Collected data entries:
►

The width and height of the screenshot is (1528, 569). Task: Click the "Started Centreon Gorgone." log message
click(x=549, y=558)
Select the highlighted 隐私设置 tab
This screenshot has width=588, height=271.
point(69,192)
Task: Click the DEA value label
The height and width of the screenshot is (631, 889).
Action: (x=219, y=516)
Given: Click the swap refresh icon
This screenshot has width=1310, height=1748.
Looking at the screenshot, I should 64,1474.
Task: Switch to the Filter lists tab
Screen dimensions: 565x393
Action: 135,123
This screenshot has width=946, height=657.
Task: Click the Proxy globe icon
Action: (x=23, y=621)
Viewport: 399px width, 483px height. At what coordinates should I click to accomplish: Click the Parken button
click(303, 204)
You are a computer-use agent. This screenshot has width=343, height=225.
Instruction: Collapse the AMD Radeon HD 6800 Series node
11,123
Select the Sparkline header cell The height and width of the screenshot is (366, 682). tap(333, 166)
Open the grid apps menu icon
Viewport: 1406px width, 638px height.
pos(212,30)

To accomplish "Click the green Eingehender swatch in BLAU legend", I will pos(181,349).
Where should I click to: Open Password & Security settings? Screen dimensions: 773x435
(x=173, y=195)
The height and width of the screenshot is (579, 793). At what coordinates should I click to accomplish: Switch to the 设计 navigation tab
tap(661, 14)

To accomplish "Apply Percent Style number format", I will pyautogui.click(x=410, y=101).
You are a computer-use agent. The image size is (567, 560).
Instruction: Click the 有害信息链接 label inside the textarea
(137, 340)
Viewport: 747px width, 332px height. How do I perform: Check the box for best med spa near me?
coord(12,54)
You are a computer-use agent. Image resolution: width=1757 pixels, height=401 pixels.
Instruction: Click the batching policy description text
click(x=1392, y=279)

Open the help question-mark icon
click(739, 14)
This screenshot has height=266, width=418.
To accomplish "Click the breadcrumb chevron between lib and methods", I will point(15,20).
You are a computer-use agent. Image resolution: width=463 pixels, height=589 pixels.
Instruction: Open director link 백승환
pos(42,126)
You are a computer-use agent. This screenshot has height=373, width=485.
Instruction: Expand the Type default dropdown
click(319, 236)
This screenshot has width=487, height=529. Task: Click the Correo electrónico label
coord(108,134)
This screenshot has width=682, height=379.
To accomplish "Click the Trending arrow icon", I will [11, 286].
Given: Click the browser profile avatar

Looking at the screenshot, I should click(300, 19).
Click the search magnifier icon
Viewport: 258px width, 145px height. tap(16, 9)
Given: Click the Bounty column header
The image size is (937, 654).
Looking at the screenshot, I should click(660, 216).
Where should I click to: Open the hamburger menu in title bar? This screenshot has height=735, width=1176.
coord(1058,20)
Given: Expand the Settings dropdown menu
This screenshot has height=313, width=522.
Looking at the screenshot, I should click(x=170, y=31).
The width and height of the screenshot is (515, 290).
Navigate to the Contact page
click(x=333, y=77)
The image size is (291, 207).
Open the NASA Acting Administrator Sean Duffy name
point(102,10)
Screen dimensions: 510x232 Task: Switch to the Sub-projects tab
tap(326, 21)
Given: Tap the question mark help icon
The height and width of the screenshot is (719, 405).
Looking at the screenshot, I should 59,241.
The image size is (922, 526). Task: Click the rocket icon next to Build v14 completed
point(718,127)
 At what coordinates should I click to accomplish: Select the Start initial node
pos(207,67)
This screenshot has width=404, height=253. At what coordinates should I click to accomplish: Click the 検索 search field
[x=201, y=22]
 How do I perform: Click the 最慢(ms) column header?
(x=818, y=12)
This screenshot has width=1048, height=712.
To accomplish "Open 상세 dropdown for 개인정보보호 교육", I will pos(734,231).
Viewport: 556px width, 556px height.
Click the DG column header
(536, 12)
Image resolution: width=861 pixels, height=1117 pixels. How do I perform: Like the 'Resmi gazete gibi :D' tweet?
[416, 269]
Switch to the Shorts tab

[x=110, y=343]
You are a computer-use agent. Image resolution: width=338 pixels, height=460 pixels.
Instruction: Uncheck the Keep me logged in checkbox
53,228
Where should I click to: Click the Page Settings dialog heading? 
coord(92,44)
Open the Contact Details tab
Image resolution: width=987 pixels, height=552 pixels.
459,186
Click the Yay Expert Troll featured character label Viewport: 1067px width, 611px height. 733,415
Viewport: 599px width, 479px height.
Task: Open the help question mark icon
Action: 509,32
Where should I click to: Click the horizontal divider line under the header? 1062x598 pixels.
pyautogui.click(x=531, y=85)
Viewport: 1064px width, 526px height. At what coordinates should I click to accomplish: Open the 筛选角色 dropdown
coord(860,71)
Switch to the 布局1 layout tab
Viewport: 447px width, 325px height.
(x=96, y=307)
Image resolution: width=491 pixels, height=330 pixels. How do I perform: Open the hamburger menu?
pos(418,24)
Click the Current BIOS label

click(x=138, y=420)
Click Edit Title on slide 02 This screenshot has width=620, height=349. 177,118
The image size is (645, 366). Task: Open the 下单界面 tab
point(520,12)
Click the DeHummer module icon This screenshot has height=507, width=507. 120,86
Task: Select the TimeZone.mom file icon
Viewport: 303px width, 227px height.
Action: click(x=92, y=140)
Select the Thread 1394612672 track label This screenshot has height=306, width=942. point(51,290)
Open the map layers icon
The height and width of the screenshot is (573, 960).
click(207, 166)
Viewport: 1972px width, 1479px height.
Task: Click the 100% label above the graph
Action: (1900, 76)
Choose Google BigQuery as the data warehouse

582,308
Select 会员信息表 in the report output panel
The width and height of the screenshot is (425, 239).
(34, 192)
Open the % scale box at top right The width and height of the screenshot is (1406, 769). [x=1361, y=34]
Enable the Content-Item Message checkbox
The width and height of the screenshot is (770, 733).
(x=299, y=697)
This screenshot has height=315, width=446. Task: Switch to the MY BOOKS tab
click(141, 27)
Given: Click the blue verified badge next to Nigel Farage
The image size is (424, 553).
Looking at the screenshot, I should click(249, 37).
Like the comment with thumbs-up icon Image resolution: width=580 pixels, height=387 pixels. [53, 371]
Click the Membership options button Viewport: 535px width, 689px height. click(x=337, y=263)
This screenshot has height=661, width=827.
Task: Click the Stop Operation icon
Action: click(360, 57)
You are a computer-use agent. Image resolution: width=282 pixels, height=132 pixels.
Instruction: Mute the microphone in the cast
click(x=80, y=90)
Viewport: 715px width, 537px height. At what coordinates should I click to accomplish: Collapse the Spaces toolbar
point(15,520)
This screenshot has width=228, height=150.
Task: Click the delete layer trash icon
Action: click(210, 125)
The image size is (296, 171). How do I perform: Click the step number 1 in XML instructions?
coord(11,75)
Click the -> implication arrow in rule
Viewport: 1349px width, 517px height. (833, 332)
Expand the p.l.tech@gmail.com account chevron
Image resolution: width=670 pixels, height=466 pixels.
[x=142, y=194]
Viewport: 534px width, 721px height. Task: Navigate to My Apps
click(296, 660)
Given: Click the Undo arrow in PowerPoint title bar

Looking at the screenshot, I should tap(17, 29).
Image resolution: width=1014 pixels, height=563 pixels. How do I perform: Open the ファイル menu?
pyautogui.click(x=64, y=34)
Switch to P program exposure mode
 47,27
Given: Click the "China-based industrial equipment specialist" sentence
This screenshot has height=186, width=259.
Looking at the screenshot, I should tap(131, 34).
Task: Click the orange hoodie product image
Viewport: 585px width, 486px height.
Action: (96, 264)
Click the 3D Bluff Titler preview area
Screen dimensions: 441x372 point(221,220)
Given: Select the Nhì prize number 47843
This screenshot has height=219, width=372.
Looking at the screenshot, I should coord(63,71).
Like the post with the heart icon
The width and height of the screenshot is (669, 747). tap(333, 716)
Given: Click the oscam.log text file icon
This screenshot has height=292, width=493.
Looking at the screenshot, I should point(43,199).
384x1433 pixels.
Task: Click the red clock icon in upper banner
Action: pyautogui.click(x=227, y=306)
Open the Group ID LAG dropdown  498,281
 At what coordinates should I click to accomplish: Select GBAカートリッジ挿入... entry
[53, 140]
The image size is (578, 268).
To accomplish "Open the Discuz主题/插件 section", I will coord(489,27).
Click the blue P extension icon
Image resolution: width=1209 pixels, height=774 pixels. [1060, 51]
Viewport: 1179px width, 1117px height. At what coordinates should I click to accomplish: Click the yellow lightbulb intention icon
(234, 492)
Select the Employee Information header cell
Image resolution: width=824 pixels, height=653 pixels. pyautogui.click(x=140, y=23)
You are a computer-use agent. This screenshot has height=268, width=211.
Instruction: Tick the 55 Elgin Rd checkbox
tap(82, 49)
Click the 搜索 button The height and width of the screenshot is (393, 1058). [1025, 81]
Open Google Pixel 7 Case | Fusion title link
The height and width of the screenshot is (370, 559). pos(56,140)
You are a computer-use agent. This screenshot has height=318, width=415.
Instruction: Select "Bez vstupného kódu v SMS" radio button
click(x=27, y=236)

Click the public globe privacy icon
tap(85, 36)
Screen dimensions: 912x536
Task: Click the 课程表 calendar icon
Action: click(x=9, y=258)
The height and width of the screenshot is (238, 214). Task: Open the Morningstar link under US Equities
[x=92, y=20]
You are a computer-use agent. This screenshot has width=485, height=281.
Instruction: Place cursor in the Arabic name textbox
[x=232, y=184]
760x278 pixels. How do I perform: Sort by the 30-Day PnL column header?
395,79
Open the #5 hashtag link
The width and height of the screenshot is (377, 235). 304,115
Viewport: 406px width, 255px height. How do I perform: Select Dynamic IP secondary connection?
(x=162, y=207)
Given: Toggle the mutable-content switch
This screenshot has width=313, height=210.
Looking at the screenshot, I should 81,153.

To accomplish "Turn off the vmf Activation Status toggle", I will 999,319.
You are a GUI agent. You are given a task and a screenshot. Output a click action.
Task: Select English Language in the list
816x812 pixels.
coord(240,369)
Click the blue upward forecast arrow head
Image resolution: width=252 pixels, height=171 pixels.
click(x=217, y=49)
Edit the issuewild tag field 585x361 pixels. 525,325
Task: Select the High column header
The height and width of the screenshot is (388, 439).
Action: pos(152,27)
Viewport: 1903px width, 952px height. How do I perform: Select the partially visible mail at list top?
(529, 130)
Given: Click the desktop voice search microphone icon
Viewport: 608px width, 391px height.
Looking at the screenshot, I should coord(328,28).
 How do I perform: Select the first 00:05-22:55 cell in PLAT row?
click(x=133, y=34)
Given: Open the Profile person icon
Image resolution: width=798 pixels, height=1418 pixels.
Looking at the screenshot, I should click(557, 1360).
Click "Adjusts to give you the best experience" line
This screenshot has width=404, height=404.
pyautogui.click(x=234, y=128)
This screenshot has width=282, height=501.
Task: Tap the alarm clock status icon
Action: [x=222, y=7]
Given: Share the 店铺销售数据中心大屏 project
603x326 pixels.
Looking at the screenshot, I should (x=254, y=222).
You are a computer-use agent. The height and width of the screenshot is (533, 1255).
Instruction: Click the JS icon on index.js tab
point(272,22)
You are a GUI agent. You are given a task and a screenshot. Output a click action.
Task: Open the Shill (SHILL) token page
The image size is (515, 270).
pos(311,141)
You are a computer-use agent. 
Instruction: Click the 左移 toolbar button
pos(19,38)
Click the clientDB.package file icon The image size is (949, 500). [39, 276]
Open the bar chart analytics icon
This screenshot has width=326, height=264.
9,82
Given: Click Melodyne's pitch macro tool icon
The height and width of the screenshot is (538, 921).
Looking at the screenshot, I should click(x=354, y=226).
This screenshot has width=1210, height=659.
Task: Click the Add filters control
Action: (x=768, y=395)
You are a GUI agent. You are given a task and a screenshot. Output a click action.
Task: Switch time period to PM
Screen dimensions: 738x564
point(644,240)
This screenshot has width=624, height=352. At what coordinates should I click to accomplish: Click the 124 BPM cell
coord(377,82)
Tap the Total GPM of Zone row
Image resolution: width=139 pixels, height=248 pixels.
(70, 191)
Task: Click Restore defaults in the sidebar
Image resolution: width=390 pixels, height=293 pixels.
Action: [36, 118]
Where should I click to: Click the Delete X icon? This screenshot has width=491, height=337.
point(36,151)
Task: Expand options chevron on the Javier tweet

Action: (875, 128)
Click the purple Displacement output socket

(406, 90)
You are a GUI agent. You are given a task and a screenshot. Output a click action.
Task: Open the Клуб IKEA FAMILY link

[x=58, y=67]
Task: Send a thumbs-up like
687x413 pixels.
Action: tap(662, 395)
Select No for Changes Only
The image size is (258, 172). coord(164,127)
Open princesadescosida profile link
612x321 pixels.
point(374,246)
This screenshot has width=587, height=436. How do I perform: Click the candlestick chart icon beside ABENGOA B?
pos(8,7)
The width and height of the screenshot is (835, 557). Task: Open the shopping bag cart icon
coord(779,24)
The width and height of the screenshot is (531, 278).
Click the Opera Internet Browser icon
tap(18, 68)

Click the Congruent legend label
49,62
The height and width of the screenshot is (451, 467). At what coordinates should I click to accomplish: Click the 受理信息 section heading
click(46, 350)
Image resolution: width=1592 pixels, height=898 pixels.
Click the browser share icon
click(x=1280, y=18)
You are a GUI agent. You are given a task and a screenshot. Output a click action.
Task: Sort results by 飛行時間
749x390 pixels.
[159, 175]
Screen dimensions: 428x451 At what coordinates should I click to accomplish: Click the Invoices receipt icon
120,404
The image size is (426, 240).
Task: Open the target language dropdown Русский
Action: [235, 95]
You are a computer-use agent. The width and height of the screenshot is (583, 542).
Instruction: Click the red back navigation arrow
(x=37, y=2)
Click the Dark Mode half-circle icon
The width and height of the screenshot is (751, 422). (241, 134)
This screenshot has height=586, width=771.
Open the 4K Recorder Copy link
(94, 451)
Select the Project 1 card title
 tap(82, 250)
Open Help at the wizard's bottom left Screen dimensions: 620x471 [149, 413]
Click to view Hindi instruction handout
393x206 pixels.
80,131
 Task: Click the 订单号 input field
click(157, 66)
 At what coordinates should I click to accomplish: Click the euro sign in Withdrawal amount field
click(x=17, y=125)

◄

**WHAT YOU ARE ASKED TO DO**
Keeping every character as it is, restate the lines above that run from the line with "Viewport: 406px width, 255px" through the line with "Given: Open the Profile person icon", both included, and nothing else.

**ANSWER BOX**
Viewport: 406px width, 255px height. How do I perform: Select Dynamic IP secondary connection?
(x=162, y=207)
Given: Toggle the mutable-content switch
This screenshot has width=313, height=210.
Looking at the screenshot, I should 81,153.

To accomplish "Turn off the vmf Activation Status toggle", I will 999,319.
You are a GUI agent. You are given a task and a screenshot. Output a click action.
Task: Select English Language in the list
816x812 pixels.
coord(240,369)
Click the blue upward forecast arrow head
Image resolution: width=252 pixels, height=171 pixels.
click(x=217, y=49)
Edit the issuewild tag field 585x361 pixels. 525,325
Task: Select the High column header
The height and width of the screenshot is (388, 439).
Action: pos(152,27)
Viewport: 1903px width, 952px height. How do I perform: Select the partially visible mail at list top?
(529, 130)
Given: Click the desktop voice search microphone icon
Viewport: 608px width, 391px height.
Looking at the screenshot, I should coord(328,28).
 How do I perform: Select the first 00:05-22:55 cell in PLAT row?
click(x=133, y=34)
Given: Open the Profile person icon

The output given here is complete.